PASSAGE PROVIDED:
□ □ □

Key Policy Shift
RBI Monetary Policy Shift December 2025: The Monetary Policy Committee (MPC) reduced the repo rate to 5.25% in its December 2025 meeting. This move came after reviewing inflation behaviour, growth signals and global headwinds. Other policy rates adjusted automatically, keeping the SDF at 5.00% and MSF and Bank Rate at 5.50%.
Despite lowering rates, the stance remained neutral, indicating data-dependent decisions ahead. One member sought an accommodative stance, reflecting internal divergence.
Static GK fact: The MPC was established in 2016 under amendments to the RBI Act, 1934, introducing inflation targeting in India.
Why the MPC Opted for a Rate Cut
India entered a rare policy window where inflation hit historic lows while growth momentum began showing mild fatigue. With borrowing costs easing, the objective was to sustain consumption and investment.
Lower rates also help transmit liquidity to businesses, improving credit flow during early signs of softening economic activity.
Static GK Tip: The repo rate is the primary tool used by the RBI to manage liquidity and inflation.
Global Backdrop Influencing the Decision
Global recovery improved, but warning signs persisted—volatile equity markets, uneven inflation trends and safe-haven flows strengthening the US dollar.
Trade negotiations progressed, yet advanced economies struggled with price stability. This mix of optimism and caution shaped India’s external sector outlook.
Static GK fact: The IMF’s World Economic Outlook often guides global risk assessments used by central banks.
India’s Growth Momentum
India posted 8.2% GDP growth in Q2 2025-26, supported by industry and services. Factors such as GST rationalisation, lower crude prices and strong corporate balance sheets improved economic resilience.

□ □ □

COLLECTED DATA:
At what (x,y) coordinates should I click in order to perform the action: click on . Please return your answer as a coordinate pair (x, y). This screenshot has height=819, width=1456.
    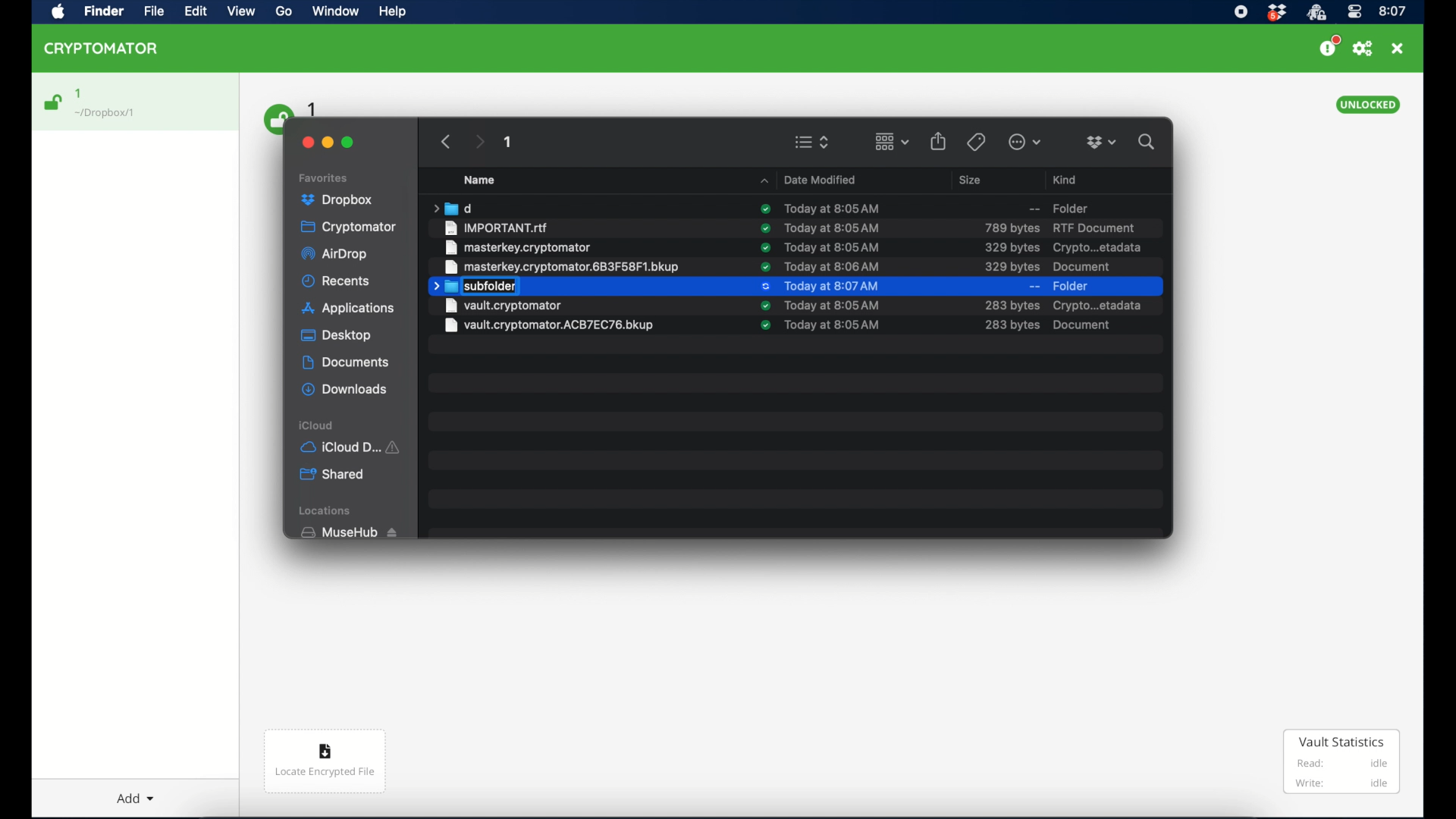
    Looking at the image, I should click on (765, 266).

□ □ □

TASK PROMPT:
Continue the piece on the RBI's December 2025 repo rate cut, picking up after its final sentence about India's growth momentum.

EXERCISE RESPONSE:
High-frequency indicators in Q3 showed festival-led demand and rising private investment, though merchandise exports weakened due to subdued global demand.
Static GK Tip: GDP is measured by both the production approach (GVA) and expenditure approach.
What Will Drive Growth Ahead
Growth is expected to remain driven by agriculture prospects, GST reforms, and improved credit conditions. Rural spending and corporate health are likely to support domestic demand.
RBI projected 7.3% GDP growth for FY 2025-26, with moderation expected in the following quarters as global demand stabilises.
Inflation Trends Shaping Policy
Inflation eased sharply in October 2025 due to a correction in food prices and stable core inflation. With inflation falling below earlier projections, monetary policy gained space for a calibrated rate cut.
Underlying pressures remained muted, strengthening confidence that price stability is holding.
Inflation Outlook
The RBI expects 2.0% inflation for FY 2025-26, marking one of the lowest readings in recent years. A favourable kharif and rabi season, combined with easing global commodity prices, contributed to this projection.
Inflation for FY 2026-27 is expected to firm gradually, aligning closer to the 4% target.
Static GK fact: India’s formal inflation target is 4% ±2%, adopted in 2016 under the inflation-targeting framework.
Why the Meeting Matters
The December 2025 meeting highlights how monetary policy anticipates future risks. Low inflation, early growth softening and stable liquidity encouraged a proactive rate cut. For aspirants, it explains how central banks balance growth support with price stability, even amid uncertain global cues.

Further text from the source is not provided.